- DATA ENTRIES -
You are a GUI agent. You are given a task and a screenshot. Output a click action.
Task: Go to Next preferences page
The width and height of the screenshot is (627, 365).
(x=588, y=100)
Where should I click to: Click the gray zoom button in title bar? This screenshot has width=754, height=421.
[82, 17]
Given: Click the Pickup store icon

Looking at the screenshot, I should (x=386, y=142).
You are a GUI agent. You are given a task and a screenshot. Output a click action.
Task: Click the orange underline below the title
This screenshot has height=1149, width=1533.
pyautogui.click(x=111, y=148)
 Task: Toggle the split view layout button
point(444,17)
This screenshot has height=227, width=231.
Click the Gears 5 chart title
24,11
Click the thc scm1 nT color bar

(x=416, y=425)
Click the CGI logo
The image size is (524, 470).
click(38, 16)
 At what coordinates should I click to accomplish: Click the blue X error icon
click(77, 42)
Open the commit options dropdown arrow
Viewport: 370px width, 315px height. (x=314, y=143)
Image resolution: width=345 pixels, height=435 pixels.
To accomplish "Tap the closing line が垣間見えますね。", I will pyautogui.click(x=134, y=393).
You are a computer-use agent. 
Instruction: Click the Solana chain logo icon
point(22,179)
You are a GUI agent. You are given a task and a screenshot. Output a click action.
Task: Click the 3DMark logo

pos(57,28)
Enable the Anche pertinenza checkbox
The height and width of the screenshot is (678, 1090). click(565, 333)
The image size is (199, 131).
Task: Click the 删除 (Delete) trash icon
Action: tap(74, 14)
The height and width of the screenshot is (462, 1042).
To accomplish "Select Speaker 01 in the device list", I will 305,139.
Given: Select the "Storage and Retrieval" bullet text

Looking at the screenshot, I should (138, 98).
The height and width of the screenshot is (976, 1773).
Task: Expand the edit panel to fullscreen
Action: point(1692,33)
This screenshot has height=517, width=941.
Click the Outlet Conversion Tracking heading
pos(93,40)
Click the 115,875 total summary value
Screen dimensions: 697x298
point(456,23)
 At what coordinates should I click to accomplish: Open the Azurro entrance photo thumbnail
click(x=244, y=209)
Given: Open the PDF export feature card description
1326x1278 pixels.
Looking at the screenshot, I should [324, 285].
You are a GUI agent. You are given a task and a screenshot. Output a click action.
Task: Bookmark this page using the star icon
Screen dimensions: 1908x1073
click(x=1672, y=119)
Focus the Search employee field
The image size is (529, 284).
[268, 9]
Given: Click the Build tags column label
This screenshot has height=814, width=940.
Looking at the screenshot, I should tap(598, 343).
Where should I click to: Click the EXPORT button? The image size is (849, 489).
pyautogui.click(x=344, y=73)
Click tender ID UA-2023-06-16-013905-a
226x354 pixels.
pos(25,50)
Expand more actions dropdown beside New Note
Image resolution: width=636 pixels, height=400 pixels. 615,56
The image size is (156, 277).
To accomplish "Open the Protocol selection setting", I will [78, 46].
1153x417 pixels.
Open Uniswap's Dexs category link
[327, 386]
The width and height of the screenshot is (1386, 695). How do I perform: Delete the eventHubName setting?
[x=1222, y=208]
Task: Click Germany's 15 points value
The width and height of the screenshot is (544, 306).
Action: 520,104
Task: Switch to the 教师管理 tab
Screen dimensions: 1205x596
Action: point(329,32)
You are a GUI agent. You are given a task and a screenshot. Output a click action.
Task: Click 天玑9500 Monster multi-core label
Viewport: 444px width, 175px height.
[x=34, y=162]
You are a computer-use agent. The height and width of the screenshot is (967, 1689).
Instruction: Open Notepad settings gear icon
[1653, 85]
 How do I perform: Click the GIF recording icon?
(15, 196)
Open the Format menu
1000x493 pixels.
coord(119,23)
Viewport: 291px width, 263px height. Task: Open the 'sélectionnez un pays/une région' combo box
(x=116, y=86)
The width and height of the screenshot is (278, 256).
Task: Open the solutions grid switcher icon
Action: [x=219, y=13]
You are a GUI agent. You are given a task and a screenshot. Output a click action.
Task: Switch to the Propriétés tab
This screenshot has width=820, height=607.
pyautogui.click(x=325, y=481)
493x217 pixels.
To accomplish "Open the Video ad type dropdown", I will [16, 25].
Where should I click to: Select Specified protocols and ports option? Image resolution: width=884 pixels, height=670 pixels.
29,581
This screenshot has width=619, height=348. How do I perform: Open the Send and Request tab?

- EXERCISE INSTRUCTIONS -
Pick out and copy every line in the entries above that contains the word "label". Case counts.

- ANSWER TO THIS PROBLEM -
Given: Click the Build tags column label
Task: Click 天玑9500 Monster multi-core label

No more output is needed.